* _TASK DIRECTIONS_: Update the items below by replacing every instance of "computer-use agent" with "desktop automation agent", and leave everything else unchanged.

* _EXTRACTED MATERIAL_:
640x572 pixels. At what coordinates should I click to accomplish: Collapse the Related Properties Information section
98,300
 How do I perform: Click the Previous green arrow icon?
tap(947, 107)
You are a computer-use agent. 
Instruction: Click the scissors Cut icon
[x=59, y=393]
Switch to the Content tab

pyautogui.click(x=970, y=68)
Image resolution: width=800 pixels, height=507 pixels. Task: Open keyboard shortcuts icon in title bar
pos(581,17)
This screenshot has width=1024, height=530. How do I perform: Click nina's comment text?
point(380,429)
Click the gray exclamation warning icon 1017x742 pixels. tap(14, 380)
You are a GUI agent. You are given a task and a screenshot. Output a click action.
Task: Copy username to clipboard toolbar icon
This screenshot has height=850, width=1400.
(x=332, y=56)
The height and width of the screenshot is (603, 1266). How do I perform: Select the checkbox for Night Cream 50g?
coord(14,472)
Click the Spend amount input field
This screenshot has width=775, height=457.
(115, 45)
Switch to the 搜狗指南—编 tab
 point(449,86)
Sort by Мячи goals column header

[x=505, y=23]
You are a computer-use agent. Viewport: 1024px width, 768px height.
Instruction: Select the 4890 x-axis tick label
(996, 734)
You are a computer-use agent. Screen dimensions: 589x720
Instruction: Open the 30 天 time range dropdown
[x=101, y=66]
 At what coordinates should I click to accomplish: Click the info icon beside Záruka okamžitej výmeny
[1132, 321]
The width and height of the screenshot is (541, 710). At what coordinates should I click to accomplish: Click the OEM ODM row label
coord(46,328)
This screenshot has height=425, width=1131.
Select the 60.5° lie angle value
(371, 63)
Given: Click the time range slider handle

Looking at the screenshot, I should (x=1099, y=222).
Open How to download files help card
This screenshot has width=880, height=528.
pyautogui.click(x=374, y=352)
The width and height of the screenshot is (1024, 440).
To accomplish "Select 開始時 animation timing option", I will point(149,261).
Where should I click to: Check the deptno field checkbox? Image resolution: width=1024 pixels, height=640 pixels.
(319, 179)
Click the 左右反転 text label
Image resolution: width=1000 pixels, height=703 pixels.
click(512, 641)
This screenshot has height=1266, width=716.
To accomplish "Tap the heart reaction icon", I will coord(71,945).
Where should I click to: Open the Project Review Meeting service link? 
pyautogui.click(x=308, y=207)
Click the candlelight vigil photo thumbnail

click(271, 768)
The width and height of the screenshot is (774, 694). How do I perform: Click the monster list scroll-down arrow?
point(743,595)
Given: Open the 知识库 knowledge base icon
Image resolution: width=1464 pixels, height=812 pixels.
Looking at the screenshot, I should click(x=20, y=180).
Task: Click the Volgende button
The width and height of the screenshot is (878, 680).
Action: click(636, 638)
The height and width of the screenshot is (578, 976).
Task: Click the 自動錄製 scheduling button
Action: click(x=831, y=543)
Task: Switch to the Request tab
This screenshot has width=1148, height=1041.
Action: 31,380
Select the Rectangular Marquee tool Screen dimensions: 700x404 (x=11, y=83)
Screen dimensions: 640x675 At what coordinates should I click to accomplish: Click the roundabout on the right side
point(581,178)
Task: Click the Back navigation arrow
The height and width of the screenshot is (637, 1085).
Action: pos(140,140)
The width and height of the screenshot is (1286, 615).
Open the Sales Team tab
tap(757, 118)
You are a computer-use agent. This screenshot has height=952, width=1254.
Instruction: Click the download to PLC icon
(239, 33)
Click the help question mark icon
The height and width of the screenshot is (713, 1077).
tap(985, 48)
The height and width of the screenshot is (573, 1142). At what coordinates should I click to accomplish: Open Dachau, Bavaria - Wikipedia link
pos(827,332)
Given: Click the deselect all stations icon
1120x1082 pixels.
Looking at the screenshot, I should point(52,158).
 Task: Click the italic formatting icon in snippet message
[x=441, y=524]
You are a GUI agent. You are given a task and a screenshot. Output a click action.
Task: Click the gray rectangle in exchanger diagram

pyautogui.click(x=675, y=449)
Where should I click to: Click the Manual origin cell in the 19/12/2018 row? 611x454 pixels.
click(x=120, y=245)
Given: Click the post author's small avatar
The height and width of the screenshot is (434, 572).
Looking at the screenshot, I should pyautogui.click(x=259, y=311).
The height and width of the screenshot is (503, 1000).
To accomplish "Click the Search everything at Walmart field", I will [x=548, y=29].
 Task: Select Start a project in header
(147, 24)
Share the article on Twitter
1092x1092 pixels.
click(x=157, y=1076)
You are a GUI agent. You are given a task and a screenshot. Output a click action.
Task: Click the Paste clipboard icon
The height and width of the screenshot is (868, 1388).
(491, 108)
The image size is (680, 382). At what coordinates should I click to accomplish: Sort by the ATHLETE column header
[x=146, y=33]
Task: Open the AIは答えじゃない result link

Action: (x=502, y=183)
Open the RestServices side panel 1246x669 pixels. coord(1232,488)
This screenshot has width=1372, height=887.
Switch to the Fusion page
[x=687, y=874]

* _SOLUTION FOR THIS PROBLEM_:
640x572 pixels. At what coordinates should I click to accomplish: Collapse the Related Properties Information section
98,300
 How do I perform: Click the Previous green arrow icon?
tap(947, 107)
You are a desktop automation agent. 
Instruction: Click the scissors Cut icon
[x=59, y=393]
Switch to the Content tab

pyautogui.click(x=970, y=68)
Image resolution: width=800 pixels, height=507 pixels. Task: Open keyboard shortcuts icon in title bar
pos(581,17)
This screenshot has width=1024, height=530. How do I perform: Click nina's comment text?
point(380,429)
Click the gray exclamation warning icon 1017x742 pixels. tap(14, 380)
You are a GUI agent. You are given a task and a screenshot. Output a click action.
Task: Copy username to clipboard toolbar icon
This screenshot has height=850, width=1400.
(x=332, y=56)
The height and width of the screenshot is (603, 1266). How do I perform: Select the checkbox for Night Cream 50g?
coord(14,472)
Click the Spend amount input field
This screenshot has width=775, height=457.
(115, 45)
Switch to the 搜狗指南—编 tab
 point(449,86)
Sort by Мячи goals column header

[x=505, y=23]
You are a desktop automation agent. Viewport: 1024px width, 768px height.
Instruction: Select the 4890 x-axis tick label
(996, 734)
You are a desktop automation agent. Screen dimensions: 589x720
Instruction: Open the 30 天 time range dropdown
[x=101, y=66]
 At what coordinates should I click to accomplish: Click the info icon beside Záruka okamžitej výmeny
[1132, 321]
The width and height of the screenshot is (541, 710). At what coordinates should I click to accomplish: Click the OEM ODM row label
coord(46,328)
This screenshot has height=425, width=1131.
Select the 60.5° lie angle value
(371, 63)
Given: Click the time range slider handle

Looking at the screenshot, I should (x=1099, y=222).
Open How to download files help card
This screenshot has width=880, height=528.
pyautogui.click(x=374, y=352)
The width and height of the screenshot is (1024, 440).
To accomplish "Select 開始時 animation timing option", I will point(149,261).
Where should I click to: Check the deptno field checkbox? Image resolution: width=1024 pixels, height=640 pixels.
(319, 179)
Click the 左右反転 text label
Image resolution: width=1000 pixels, height=703 pixels.
click(512, 641)
This screenshot has height=1266, width=716.
To accomplish "Tap the heart reaction icon", I will coord(71,945).
Where should I click to: Open the Project Review Meeting service link? 
pyautogui.click(x=308, y=207)
Click the candlelight vigil photo thumbnail

click(271, 768)
The width and height of the screenshot is (774, 694). How do I perform: Click the monster list scroll-down arrow?
point(743,595)
Given: Open the 知识库 knowledge base icon
Image resolution: width=1464 pixels, height=812 pixels.
Looking at the screenshot, I should click(x=20, y=180).
Task: Click the Volgende button
The width and height of the screenshot is (878, 680).
Action: click(636, 638)
The height and width of the screenshot is (578, 976).
Task: Click the 自動錄製 scheduling button
Action: click(x=831, y=543)
Task: Switch to the Request tab
This screenshot has width=1148, height=1041.
Action: 31,380
Select the Rectangular Marquee tool Screen dimensions: 700x404 (x=11, y=83)
Screen dimensions: 640x675 At what coordinates should I click to accomplish: Click the roundabout on the right side
point(581,178)
Task: Click the Back navigation arrow
The height and width of the screenshot is (637, 1085).
Action: pos(140,140)
The width and height of the screenshot is (1286, 615).
Open the Sales Team tab
tap(757, 118)
You are a desktop automation agent. This screenshot has height=952, width=1254.
Instruction: Click the download to PLC icon
(239, 33)
Click the help question mark icon
The height and width of the screenshot is (713, 1077).
tap(985, 48)
The height and width of the screenshot is (573, 1142). At what coordinates should I click to accomplish: Open Dachau, Bavaria - Wikipedia link
pos(827,332)
Given: Click the deselect all stations icon
1120x1082 pixels.
Looking at the screenshot, I should point(52,158).
 Task: Click the italic formatting icon in snippet message
[x=441, y=524]
You are a GUI agent. You are given a task and a screenshot. Output a click action.
Task: Click the gray rectangle in exchanger diagram

pyautogui.click(x=675, y=449)
Where should I click to: Click the Manual origin cell in the 19/12/2018 row? 611x454 pixels.
click(x=120, y=245)
Given: Click the post author's small avatar
The height and width of the screenshot is (434, 572).
Looking at the screenshot, I should pyautogui.click(x=259, y=311).
The height and width of the screenshot is (503, 1000).
To accomplish "Click the Search everything at Walmart field", I will [x=548, y=29].
 Task: Select Start a project in header
(147, 24)
Share the article on Twitter
1092x1092 pixels.
click(x=157, y=1076)
You are a GUI agent. You are given a task and a screenshot. Output a click action.
Task: Click the Paste clipboard icon
The height and width of the screenshot is (868, 1388).
(491, 108)
The image size is (680, 382). At what coordinates should I click to accomplish: Sort by the ATHLETE column header
[x=146, y=33]
Task: Open the AIは答えじゃない result link

Action: (x=502, y=183)
Open the RestServices side panel 1246x669 pixels. coord(1232,488)
This screenshot has width=1372, height=887.
Switch to the Fusion page
[x=687, y=874]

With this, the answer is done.